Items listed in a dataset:
※ ※ ※
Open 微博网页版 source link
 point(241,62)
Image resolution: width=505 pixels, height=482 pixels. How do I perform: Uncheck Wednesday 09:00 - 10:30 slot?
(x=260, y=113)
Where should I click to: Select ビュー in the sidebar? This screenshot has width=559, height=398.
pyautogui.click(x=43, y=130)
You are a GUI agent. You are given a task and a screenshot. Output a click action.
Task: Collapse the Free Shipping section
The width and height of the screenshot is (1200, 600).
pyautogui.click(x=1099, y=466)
※ ※ ※
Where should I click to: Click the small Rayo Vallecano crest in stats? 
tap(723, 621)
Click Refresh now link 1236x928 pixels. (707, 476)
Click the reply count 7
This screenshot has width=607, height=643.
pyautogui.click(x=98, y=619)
※ ※ ※
**WHAT YOU ARE ASKED TO DO**.
The response must hold only the lines above from the line with "Where should I click to: Select" through the line with "Task: Collapse the Free Shipping section", each copied exactly, both ends kept.

**TASK RESPONSE**.
Where should I click to: Select ビュー in the sidebar? This screenshot has width=559, height=398.
pyautogui.click(x=43, y=130)
You are a GUI agent. You are given a task and a screenshot. Output a click action.
Task: Collapse the Free Shipping section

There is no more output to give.